● Given problem: Could you pull out every line of the data below and reproduce each one word for word?

(Entries from a dataset)
+++

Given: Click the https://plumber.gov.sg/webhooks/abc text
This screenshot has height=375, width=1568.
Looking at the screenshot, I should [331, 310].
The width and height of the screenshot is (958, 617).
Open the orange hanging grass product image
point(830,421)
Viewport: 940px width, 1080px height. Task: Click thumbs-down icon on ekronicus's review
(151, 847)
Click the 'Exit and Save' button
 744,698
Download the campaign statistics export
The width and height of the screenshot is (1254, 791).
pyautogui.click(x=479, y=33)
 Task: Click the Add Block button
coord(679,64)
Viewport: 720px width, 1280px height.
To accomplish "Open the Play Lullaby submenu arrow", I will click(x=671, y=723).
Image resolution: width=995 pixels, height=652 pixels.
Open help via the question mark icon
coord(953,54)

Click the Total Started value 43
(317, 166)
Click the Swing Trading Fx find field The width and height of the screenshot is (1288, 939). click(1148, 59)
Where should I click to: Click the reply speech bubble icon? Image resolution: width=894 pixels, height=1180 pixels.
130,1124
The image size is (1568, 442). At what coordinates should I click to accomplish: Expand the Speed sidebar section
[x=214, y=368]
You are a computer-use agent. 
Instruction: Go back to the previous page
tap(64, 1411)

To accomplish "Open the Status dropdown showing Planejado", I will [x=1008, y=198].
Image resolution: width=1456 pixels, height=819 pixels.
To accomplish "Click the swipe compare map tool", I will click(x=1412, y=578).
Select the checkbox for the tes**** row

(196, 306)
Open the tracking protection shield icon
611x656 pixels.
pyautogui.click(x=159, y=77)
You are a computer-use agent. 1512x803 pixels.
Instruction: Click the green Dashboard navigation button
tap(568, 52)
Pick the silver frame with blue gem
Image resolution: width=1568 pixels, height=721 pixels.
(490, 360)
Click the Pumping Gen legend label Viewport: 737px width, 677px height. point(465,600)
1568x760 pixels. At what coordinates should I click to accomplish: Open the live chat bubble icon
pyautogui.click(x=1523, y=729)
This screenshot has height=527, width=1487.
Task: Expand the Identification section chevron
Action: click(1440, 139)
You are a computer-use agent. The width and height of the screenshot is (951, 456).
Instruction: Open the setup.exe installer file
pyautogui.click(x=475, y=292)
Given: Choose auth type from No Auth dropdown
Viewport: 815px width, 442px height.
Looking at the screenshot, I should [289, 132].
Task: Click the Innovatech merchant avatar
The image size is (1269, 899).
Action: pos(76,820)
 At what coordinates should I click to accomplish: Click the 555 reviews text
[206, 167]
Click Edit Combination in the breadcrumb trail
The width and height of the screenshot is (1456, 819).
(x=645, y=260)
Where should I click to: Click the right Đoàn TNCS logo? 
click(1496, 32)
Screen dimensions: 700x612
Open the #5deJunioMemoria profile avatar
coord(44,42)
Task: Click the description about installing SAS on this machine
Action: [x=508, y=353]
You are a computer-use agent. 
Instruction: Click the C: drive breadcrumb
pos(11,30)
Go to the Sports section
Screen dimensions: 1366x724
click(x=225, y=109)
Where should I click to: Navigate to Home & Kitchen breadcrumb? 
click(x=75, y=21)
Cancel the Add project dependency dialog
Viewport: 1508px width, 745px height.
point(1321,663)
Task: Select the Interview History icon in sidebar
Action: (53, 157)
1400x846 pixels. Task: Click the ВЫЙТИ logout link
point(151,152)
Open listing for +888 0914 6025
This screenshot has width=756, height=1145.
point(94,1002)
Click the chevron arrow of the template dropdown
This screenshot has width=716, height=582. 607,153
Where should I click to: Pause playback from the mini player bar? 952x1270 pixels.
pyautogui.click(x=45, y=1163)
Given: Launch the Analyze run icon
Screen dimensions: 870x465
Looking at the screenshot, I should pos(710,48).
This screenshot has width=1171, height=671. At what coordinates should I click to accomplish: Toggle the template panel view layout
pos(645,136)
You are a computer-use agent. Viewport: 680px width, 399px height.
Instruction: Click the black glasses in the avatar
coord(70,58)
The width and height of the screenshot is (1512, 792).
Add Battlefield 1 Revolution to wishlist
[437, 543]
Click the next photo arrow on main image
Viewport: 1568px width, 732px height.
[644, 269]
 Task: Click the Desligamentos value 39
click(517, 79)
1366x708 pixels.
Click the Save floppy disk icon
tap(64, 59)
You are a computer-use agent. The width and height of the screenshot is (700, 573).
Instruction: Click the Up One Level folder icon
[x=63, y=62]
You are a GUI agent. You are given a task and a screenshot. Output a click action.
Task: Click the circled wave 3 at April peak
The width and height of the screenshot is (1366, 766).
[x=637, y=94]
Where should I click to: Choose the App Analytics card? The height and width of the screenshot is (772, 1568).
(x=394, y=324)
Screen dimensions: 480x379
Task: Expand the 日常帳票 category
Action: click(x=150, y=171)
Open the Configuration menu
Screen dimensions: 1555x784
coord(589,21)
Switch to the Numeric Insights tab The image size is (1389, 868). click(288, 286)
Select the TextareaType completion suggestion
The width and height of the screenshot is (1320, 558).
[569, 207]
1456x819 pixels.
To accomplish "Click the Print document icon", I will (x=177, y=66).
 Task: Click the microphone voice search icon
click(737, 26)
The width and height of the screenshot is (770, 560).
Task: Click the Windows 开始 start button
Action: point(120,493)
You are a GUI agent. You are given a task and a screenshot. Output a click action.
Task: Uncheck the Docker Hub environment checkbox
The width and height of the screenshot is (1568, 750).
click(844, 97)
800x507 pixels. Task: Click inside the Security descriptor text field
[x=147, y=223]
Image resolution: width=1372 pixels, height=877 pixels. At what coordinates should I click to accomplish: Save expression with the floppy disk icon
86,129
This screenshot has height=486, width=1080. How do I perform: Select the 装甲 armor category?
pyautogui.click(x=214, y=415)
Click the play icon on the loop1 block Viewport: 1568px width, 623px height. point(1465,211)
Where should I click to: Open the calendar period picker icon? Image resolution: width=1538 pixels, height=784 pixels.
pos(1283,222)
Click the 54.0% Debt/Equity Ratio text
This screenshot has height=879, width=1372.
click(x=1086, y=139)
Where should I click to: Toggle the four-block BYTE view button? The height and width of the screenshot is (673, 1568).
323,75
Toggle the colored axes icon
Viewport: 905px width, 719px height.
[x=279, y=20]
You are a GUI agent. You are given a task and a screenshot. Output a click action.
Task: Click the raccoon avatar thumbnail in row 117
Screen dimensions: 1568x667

+++

● In response:
Given: Click the https://plumber.gov.sg/webhooks/abc text
This screenshot has height=375, width=1568.
Looking at the screenshot, I should [331, 310].
The width and height of the screenshot is (958, 617).
Open the orange hanging grass product image
point(830,421)
Viewport: 940px width, 1080px height. Task: Click thumbs-down icon on ekronicus's review
(151, 847)
Click the 'Exit and Save' button
 744,698
Download the campaign statistics export
The width and height of the screenshot is (1254, 791).
pyautogui.click(x=479, y=33)
 Task: Click the Add Block button
coord(679,64)
Viewport: 720px width, 1280px height.
To accomplish "Open the Play Lullaby submenu arrow", I will click(x=671, y=723).
Image resolution: width=995 pixels, height=652 pixels.
Open help via the question mark icon
coord(953,54)

Click the Total Started value 43
(317, 166)
Click the Swing Trading Fx find field The width and height of the screenshot is (1288, 939). click(1148, 59)
Where should I click to: Click the reply speech bubble icon? Image resolution: width=894 pixels, height=1180 pixels.
130,1124
The image size is (1568, 442). At what coordinates should I click to accomplish: Expand the Speed sidebar section
[x=214, y=368]
You are a computer-use agent. 
Instruction: Go back to the previous page
tap(64, 1411)

To accomplish "Open the Status dropdown showing Planejado", I will [x=1008, y=198].
Image resolution: width=1456 pixels, height=819 pixels.
To accomplish "Click the swipe compare map tool", I will click(x=1412, y=578).
Select the checkbox for the tes**** row

(196, 306)
Open the tracking protection shield icon
611x656 pixels.
pyautogui.click(x=159, y=77)
You are a computer-use agent. 1512x803 pixels.
Instruction: Click the green Dashboard navigation button
tap(568, 52)
Pick the silver frame with blue gem
Image resolution: width=1568 pixels, height=721 pixels.
(490, 360)
Click the Pumping Gen legend label Viewport: 737px width, 677px height. point(465,600)
1568x760 pixels. At what coordinates should I click to accomplish: Open the live chat bubble icon
pyautogui.click(x=1523, y=729)
This screenshot has height=527, width=1487.
Task: Expand the Identification section chevron
Action: click(1440, 139)
You are a computer-use agent. The width and height of the screenshot is (951, 456).
Instruction: Open the setup.exe installer file
pyautogui.click(x=475, y=292)
Given: Choose auth type from No Auth dropdown
Viewport: 815px width, 442px height.
Looking at the screenshot, I should [289, 132].
Task: Click the Innovatech merchant avatar
The image size is (1269, 899).
Action: pos(76,820)
 At what coordinates should I click to accomplish: Click the 555 reviews text
[206, 167]
Click Edit Combination in the breadcrumb trail
The width and height of the screenshot is (1456, 819).
(x=645, y=260)
Where should I click to: Click the right Đoàn TNCS logo? 
click(1496, 32)
Screen dimensions: 700x612
Open the #5deJunioMemoria profile avatar
coord(44,42)
Task: Click the description about installing SAS on this machine
Action: [x=508, y=353]
You are a computer-use agent. 
Instruction: Click the C: drive breadcrumb
pos(11,30)
Go to the Sports section
Screen dimensions: 1366x724
click(x=225, y=109)
Where should I click to: Navigate to Home & Kitchen breadcrumb? 
click(x=75, y=21)
Cancel the Add project dependency dialog
Viewport: 1508px width, 745px height.
point(1321,663)
Task: Select the Interview History icon in sidebar
Action: (53, 157)
1400x846 pixels. Task: Click the ВЫЙТИ logout link
point(151,152)
Open listing for +888 0914 6025
This screenshot has width=756, height=1145.
point(94,1002)
Click the chevron arrow of the template dropdown
This screenshot has width=716, height=582. 607,153
Where should I click to: Pause playback from the mini player bar? 952x1270 pixels.
pyautogui.click(x=45, y=1163)
Given: Launch the Analyze run icon
Screen dimensions: 870x465
Looking at the screenshot, I should pos(710,48).
This screenshot has width=1171, height=671. At what coordinates should I click to accomplish: Toggle the template panel view layout
pos(645,136)
You are a computer-use agent. Viewport: 680px width, 399px height.
Instruction: Click the black glasses in the avatar
coord(70,58)
The width and height of the screenshot is (1512, 792).
Add Battlefield 1 Revolution to wishlist
[437, 543]
Click the next photo arrow on main image
Viewport: 1568px width, 732px height.
[644, 269]
 Task: Click the Desligamentos value 39
click(517, 79)
1366x708 pixels.
Click the Save floppy disk icon
tap(64, 59)
You are a computer-use agent. The width and height of the screenshot is (700, 573).
Instruction: Click the Up One Level folder icon
[x=63, y=62]
You are a GUI agent. You are given a task and a screenshot. Output a click action.
Task: Click the circled wave 3 at April peak
The width and height of the screenshot is (1366, 766).
[x=637, y=94]
Where should I click to: Choose the App Analytics card? The height and width of the screenshot is (772, 1568).
(x=394, y=324)
Screen dimensions: 480x379
Task: Expand the 日常帳票 category
Action: click(x=150, y=171)
Open the Configuration menu
Screen dimensions: 1555x784
coord(589,21)
Switch to the Numeric Insights tab The image size is (1389, 868). click(288, 286)
Select the TextareaType completion suggestion
The width and height of the screenshot is (1320, 558).
[569, 207]
1456x819 pixels.
To accomplish "Click the Print document icon", I will (x=177, y=66).
 Task: Click the microphone voice search icon
click(737, 26)
The width and height of the screenshot is (770, 560).
Task: Click the Windows 开始 start button
Action: point(120,493)
You are a GUI agent. You are given a task and a screenshot. Output a click action.
Task: Uncheck the Docker Hub environment checkbox
The width and height of the screenshot is (1568, 750).
click(844, 97)
800x507 pixels. Task: Click inside the Security descriptor text field
[x=147, y=223]
Image resolution: width=1372 pixels, height=877 pixels. At what coordinates should I click to accomplish: Save expression with the floppy disk icon
86,129
This screenshot has height=486, width=1080. How do I perform: Select the 装甲 armor category?
pyautogui.click(x=214, y=415)
Click the play icon on the loop1 block Viewport: 1568px width, 623px height. point(1465,211)
Where should I click to: Open the calendar period picker icon? Image resolution: width=1538 pixels, height=784 pixels.
pos(1283,222)
Click the 54.0% Debt/Equity Ratio text
This screenshot has height=879, width=1372.
click(x=1086, y=139)
Where should I click to: Toggle the four-block BYTE view button? The height and width of the screenshot is (673, 1568).
323,75
Toggle the colored axes icon
Viewport: 905px width, 719px height.
[x=279, y=20]
You are a GUI agent. You are given a task and a screenshot. Output a click action.
Task: Click the raccoon avatar thumbnail in row 117
Screen dimensions: 1568x667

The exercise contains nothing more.